Address for correspondence: H. Thomas McElderry, M.D., 930 Faculty Office Tower, University of Alabama at Birmingham, Birmingham, AL 35294, USA. Fax: +205-996-7460; E-mail: tommcelderry@uab.edu

Dabigatran versus Warfarin for AF Ablation

Background

Uninterrupted oral anticoagulant (OA) therapy with warfarin has become the standard of care at many centers performing catheter ablation of atrial fibrillation (AF). Compared with warfarin, dabigatran, a direct thrombin inhibitor, has been demonstrated to reduce the risk of stroke in nonvalvular AF with similar bleeding risk.
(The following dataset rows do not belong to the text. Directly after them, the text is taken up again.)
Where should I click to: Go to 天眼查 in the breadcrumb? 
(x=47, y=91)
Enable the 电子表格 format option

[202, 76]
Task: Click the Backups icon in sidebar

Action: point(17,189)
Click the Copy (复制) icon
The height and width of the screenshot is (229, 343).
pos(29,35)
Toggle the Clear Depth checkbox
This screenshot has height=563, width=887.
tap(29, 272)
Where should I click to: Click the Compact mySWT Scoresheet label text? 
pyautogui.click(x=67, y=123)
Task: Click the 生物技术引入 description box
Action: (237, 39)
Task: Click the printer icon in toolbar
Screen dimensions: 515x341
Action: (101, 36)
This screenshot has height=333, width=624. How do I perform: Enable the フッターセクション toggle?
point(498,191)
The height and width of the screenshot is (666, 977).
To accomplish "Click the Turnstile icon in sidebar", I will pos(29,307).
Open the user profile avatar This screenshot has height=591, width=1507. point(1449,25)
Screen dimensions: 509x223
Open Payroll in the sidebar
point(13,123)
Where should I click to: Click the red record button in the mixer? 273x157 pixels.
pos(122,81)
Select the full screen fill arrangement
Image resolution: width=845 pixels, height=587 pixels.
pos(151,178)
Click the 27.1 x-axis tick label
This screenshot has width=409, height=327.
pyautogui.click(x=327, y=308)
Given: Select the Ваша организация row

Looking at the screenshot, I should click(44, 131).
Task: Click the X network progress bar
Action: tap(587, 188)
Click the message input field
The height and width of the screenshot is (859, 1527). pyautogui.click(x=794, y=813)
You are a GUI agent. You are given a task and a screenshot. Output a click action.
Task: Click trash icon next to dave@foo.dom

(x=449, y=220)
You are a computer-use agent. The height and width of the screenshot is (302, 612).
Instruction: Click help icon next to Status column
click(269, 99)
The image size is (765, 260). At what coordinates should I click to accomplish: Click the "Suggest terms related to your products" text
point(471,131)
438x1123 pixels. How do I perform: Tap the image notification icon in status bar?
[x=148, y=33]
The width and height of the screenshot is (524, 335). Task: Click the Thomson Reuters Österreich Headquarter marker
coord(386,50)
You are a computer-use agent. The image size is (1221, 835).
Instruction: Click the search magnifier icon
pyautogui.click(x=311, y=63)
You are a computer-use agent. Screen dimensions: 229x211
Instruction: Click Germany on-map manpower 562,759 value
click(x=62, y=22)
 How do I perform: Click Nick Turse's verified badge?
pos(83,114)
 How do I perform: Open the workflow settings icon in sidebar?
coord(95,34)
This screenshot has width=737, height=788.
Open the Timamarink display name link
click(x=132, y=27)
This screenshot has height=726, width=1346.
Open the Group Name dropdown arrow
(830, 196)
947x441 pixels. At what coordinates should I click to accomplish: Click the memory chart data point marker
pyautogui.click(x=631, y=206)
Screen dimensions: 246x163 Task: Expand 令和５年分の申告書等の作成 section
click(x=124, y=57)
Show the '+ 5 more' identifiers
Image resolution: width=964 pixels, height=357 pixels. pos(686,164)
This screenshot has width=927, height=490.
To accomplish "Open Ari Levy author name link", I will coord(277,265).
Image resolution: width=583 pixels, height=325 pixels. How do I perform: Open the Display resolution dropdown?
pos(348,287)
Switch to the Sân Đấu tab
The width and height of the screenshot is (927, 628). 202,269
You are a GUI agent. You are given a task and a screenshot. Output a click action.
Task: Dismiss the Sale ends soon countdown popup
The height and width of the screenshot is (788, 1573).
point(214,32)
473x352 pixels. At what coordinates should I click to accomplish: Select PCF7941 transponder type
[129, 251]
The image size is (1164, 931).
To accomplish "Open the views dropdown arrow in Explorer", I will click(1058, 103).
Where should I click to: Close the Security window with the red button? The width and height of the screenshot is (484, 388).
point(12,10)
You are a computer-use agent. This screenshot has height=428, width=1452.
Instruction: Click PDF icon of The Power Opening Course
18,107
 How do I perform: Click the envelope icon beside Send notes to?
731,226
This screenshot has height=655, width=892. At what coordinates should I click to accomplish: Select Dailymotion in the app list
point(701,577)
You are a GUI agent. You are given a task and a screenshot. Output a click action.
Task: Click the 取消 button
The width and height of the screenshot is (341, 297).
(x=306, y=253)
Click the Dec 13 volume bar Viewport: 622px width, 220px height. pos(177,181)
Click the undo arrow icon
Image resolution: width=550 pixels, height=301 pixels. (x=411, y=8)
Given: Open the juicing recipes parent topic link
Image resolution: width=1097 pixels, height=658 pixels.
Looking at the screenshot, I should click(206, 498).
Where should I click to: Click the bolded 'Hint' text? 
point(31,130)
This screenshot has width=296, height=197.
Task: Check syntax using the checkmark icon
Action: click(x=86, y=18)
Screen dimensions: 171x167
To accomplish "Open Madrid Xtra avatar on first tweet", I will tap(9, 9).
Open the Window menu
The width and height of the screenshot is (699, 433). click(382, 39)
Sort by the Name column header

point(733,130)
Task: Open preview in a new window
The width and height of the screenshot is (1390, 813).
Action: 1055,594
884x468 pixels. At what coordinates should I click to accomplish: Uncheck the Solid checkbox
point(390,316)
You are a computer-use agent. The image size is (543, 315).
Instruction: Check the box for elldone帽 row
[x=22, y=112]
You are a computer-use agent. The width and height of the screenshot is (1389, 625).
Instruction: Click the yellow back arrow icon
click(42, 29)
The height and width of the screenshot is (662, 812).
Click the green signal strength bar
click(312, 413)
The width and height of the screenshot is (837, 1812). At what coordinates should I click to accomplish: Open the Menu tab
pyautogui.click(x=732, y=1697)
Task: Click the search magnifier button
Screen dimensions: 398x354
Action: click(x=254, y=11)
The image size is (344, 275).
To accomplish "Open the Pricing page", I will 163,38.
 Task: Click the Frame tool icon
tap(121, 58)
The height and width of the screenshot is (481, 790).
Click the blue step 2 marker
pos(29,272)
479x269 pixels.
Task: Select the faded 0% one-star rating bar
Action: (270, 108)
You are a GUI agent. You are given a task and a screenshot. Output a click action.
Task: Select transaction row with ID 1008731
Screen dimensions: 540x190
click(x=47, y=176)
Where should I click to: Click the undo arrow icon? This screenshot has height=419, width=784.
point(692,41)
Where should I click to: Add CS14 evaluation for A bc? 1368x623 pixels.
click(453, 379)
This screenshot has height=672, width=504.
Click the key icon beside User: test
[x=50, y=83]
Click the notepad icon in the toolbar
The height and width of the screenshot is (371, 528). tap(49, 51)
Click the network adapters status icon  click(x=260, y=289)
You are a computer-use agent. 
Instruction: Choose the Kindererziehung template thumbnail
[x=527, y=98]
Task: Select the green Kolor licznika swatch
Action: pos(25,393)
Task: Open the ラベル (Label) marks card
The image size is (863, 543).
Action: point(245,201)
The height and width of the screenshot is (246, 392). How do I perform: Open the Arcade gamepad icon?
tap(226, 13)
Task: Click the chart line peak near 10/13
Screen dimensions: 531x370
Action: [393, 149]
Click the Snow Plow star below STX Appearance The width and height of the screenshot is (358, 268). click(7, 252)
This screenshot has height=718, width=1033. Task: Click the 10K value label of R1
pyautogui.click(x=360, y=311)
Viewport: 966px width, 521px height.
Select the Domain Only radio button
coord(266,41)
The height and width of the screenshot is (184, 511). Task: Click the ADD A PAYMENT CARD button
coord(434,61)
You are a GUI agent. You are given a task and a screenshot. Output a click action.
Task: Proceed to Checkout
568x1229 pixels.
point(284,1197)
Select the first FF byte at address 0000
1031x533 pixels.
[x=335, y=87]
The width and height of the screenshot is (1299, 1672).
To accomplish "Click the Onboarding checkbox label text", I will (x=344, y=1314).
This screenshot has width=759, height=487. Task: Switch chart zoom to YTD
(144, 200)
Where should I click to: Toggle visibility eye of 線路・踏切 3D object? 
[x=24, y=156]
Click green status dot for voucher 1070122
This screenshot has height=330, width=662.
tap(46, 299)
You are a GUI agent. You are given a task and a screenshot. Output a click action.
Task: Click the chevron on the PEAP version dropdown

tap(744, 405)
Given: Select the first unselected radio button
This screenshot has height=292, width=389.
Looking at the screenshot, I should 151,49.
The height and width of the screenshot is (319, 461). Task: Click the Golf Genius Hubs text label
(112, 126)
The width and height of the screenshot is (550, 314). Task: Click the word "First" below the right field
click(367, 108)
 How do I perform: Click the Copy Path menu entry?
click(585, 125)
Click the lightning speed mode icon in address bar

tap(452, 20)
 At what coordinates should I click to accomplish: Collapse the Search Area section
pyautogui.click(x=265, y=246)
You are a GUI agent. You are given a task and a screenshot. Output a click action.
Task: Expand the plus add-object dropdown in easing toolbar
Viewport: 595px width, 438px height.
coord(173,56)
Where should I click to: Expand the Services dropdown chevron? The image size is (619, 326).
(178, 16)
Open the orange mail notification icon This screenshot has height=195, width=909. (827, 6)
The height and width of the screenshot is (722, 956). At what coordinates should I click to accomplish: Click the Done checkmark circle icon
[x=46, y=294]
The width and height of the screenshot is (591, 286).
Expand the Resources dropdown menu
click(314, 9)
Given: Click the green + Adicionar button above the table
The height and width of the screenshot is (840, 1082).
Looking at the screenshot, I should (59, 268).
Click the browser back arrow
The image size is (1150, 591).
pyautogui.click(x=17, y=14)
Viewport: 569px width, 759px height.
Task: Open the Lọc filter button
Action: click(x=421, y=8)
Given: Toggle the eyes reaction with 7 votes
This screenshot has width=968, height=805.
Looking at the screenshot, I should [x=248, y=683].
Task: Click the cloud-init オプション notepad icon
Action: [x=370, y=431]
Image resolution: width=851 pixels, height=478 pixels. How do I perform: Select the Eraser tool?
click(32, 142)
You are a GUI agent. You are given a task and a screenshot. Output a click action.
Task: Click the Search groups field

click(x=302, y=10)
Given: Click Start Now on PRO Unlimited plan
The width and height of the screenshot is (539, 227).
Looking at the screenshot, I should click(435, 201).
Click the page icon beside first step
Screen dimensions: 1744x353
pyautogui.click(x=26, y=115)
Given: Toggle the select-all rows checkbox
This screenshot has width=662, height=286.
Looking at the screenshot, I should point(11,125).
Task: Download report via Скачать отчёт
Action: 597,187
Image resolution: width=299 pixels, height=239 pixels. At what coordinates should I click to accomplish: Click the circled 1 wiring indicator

Few data exist on the safety profile of uninterrupted dabigatran therapy during AF ablation.

Methods

We compared the safety and efficacy of uninterrupted OA therapy with either warfarin or dabigatran in all patients undergoing AF catheter ablation at the University of Alabama at Birmingham between November 1, 2010 and January 31, 2012. All patients underwent a transesophageal echocardiogram (TEE) on the day of their ablation procedure to assess for the presence of intracardiac thrombi. All complications were identified and classified as bleeding, thromboembolic events, or other.

Results

There were 212 patients in the dabigatran group and 251 patients in the warfarin group. The groups were well matched. There were 3 complications in the dabigatran group and 6 in the warfarin group (P = 0.45). There were 2 bleeding complications in the dabigatran group and 6 in the warfarin group (P = 0.23). There was one thromboembolic complication (a possible TIA) in the dabigatran group and none in the warfarin group (P = 0.28).

Conclusion

The administration of dabigatran is as safe and effective as warfarin for uninterrupted OA therapy during catheter ablation of AF.